Your task -> Turn the lines of the listing into a Markdown table with the columns n and Line, starting at the line that contains "The height and width of the screenshot is (768, 1024)." and ending at the end of the listing, skipping blank lines. Leave the pictures out of the answer.

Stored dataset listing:
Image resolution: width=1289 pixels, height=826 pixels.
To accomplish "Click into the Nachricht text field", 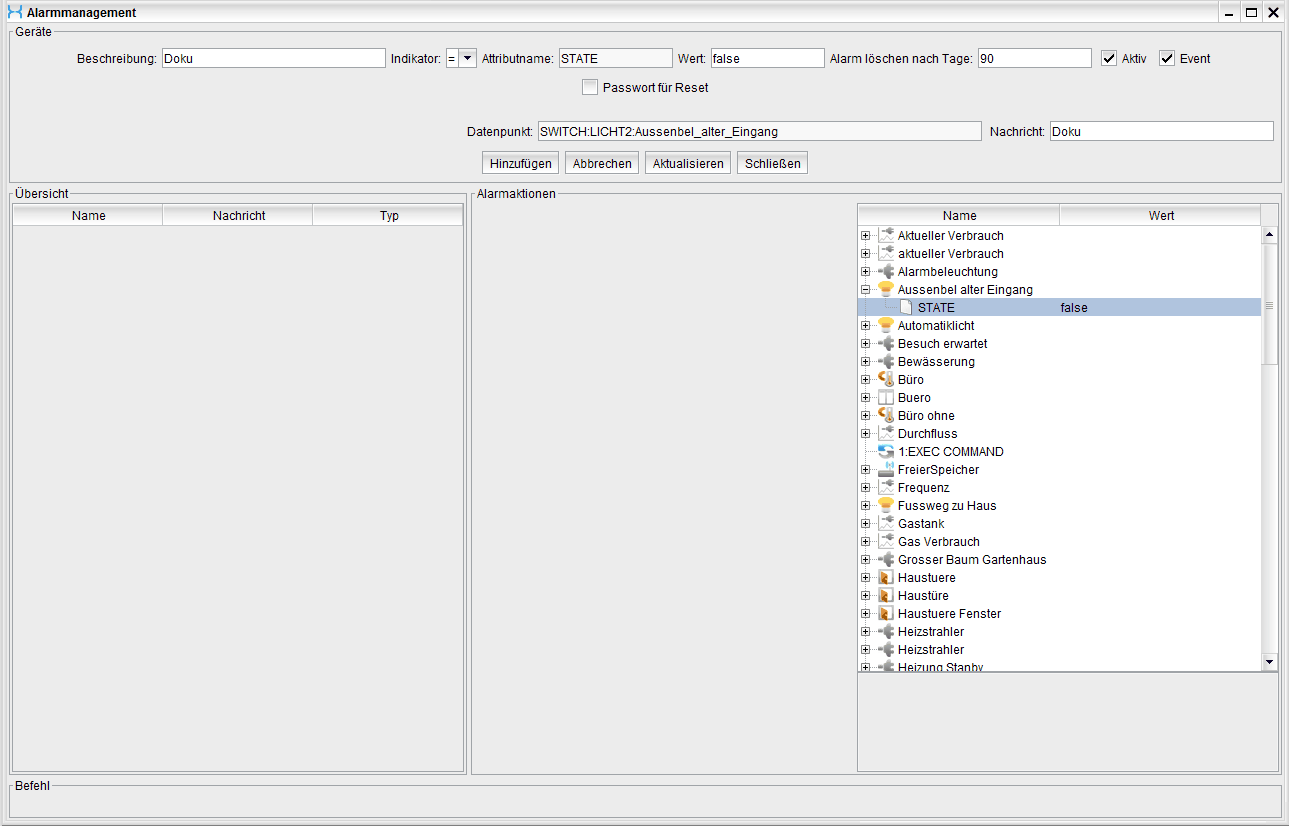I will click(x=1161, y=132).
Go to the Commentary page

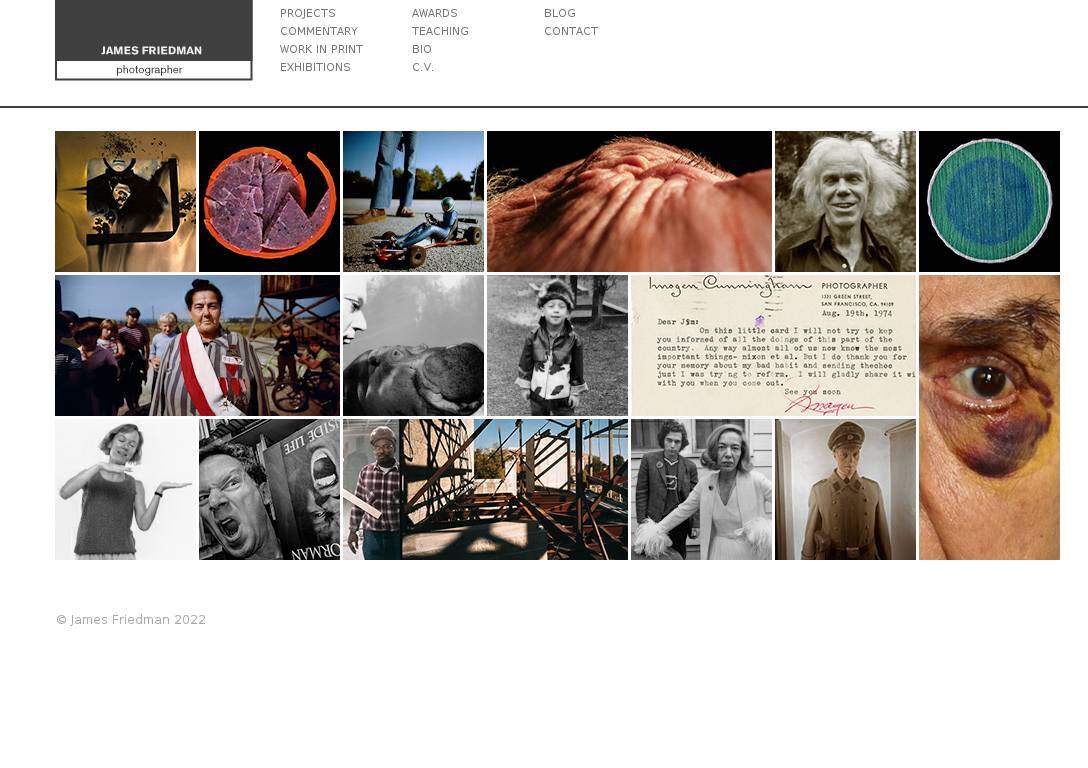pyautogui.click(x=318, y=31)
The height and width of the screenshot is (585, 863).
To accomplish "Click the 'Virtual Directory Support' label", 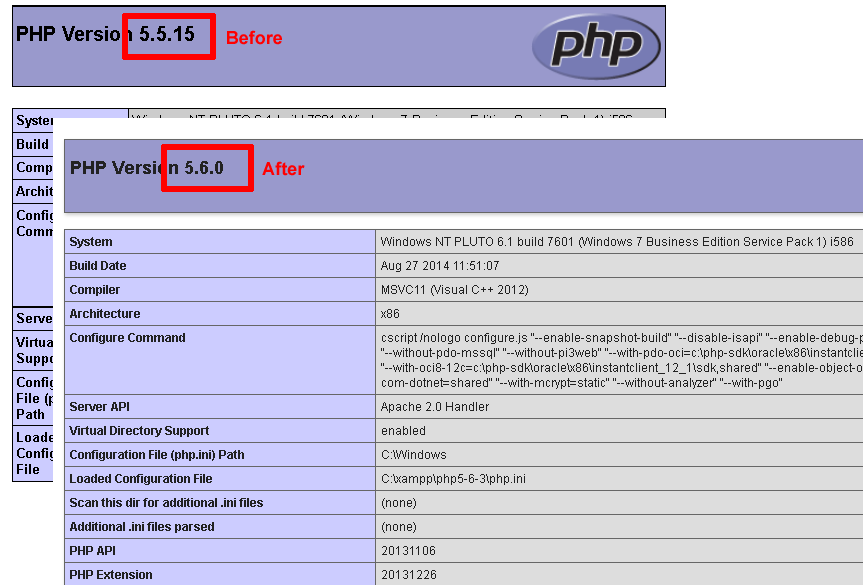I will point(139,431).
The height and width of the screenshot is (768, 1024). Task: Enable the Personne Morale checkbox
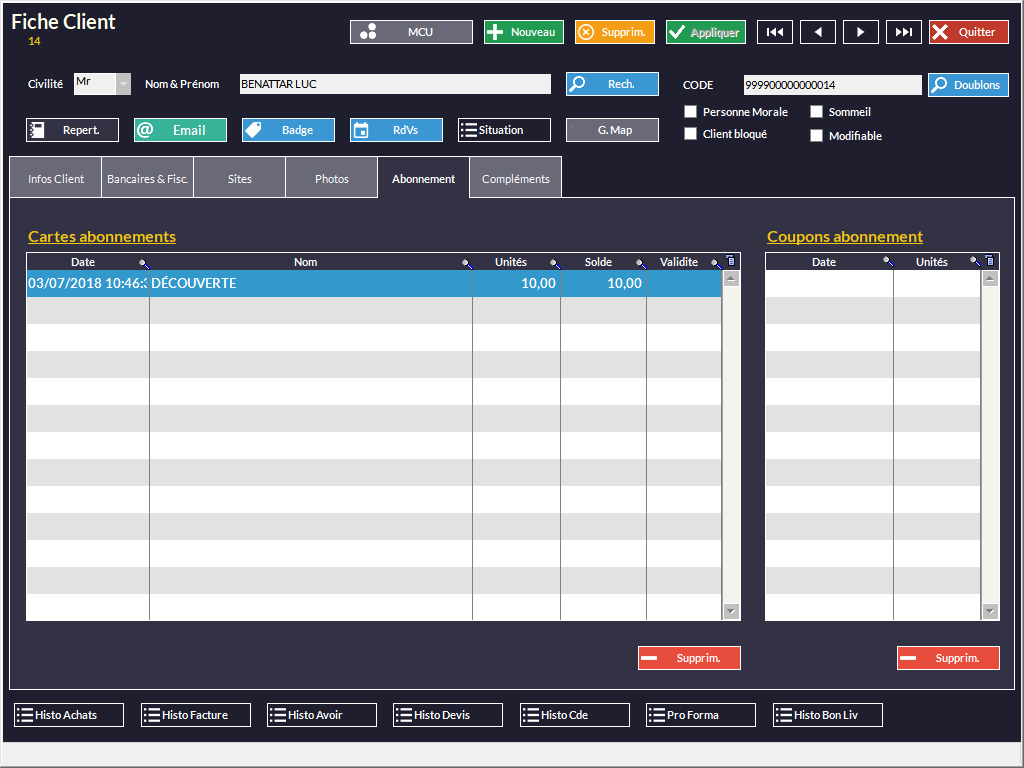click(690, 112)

The solution ->
| n | Line |
|---|---|
| 1 | The height and width of the screenshot is (768, 1024). Task: Enable the Personne Morale checkbox |
| 2 | click(690, 112) |